When you are designing an experiment, it is a good idea to estimate the sample size you'll need. This is especially true if you're proposing to do something painful to humans or other vertebrates, where it is particularly important to minimize the number of individuals (without making the sample size so small that the whole experiment is a waste of time and suffering), or if you're planning a very time-consuming or expensive experiment. Methods have been developed for many statistical tests to estimate the sample size needed to detect a particular effect, or to estimate the size of the effect that can be detected with a particular sample size.
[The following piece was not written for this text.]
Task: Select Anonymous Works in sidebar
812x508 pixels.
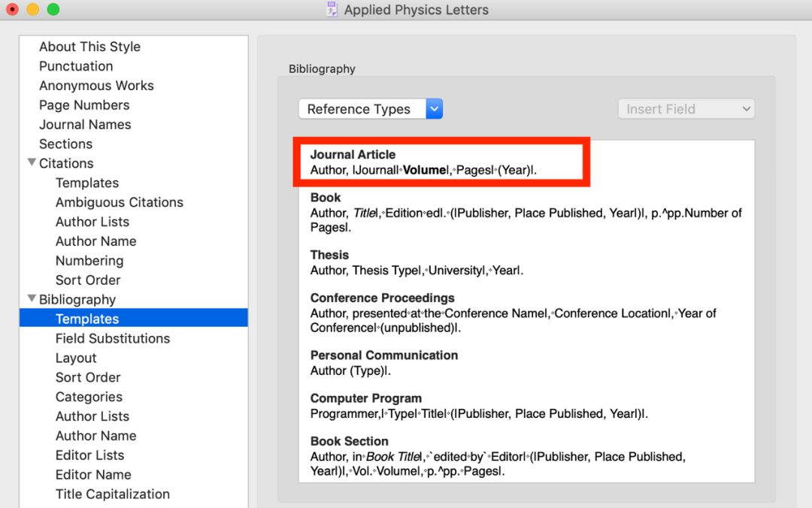Action: tap(96, 86)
In order to do a power analysis, you need to specify an effect size. This is the size of the difference between your null hypothesis and the alternative hypothesis that you hope to detect. For applied and clinical biological research, there may be a very definite effect size that you want to detect. For example, if you're testing a new dog shampoo, the marketing department at your company may tell you that producing the new shampoo would only be worthwhile if it made dogs' coats at least 25% shinier, on average. That would be your effect size, and you would use it it deciding how many dogs you would need to put through the canine reflectometer.
When doing basic biological research, you often don't know how big a difference you're looking for, and the temptation may be to just use the biggest sample size you can afford, or use a similar sample size to other research in your field. You should still do a power analysis before you do the experiment, just to get an idea of what kind of effects you could detect. For example, some anti-vaccination kooks have proposed that the U.S. government conduct a large study of unvaccinated and vaccinated children to see whether vaccines cause autism. It is not clear what effect size would be interesting: 10% more autism in one group? 50% more? twice as much? However, doing a power analysis shows that even if the study included every unvaccinated child in the United States aged 3 to 6, and an equal number of vaccinated children, there would have to be 25% more autism in one group in order to have a high chance of seeing a significant difference. A more plausible study, of 5,000 unvaccinated and 5,000 vaccinated children, would detect a significant difference with high power only if there were three times more autism in one group than the other. Because it is unlikely that there is such a big difference in autism between vaccinated and unvaccinated children, and because failing to find a relationship with such a study would not convince anti-vaccination kooks that there was no relationship (nothing would convince them there's no relationship—that's what makes them kooks), the power analysis tells you that such a study would not be worthwhile.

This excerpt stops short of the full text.